The problem: Word for word, restate the line containing "The image size is (641, 382)." and all the lines that come after it in the entries below. Include nothing from before it.

== Data provided

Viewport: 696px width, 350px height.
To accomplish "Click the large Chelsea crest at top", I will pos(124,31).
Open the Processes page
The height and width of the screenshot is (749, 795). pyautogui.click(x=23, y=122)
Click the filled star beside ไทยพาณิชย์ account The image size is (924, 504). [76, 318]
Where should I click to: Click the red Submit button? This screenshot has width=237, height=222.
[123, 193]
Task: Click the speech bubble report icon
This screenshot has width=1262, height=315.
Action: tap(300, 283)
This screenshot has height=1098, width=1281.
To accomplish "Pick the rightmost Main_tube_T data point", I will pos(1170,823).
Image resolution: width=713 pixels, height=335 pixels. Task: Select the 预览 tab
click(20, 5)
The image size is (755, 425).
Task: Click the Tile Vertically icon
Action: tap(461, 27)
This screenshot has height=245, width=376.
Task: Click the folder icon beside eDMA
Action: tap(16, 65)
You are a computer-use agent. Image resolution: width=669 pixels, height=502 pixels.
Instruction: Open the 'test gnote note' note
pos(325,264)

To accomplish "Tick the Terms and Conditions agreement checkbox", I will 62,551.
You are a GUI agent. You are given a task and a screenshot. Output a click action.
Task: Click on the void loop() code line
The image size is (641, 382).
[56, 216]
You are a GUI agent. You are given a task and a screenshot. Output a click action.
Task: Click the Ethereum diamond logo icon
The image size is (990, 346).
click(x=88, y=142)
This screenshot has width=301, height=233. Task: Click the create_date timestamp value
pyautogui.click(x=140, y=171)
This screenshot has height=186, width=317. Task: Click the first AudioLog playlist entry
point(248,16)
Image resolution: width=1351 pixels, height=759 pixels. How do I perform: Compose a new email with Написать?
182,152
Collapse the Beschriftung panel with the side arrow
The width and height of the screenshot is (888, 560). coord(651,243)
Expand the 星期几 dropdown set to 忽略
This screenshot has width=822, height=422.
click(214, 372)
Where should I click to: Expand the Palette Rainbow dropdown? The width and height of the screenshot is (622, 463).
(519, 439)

====

Output of the exercise:
The image size is (641, 382).
[56, 216]
You are a GUI agent. You are given a task and a screenshot. Output a click action.
Task: Click the Ethereum diamond logo icon
The image size is (990, 346).
click(x=88, y=142)
This screenshot has width=301, height=233. Task: Click the create_date timestamp value
pyautogui.click(x=140, y=171)
This screenshot has height=186, width=317. Task: Click the first AudioLog playlist entry
point(248,16)
Image resolution: width=1351 pixels, height=759 pixels. How do I perform: Compose a new email with Написать?
182,152
Collapse the Beschriftung panel with the side arrow
The width and height of the screenshot is (888, 560). coord(651,243)
Expand the 星期几 dropdown set to 忽略
This screenshot has width=822, height=422.
click(214, 372)
Where should I click to: Expand the Palette Rainbow dropdown? The width and height of the screenshot is (622, 463).
(519, 439)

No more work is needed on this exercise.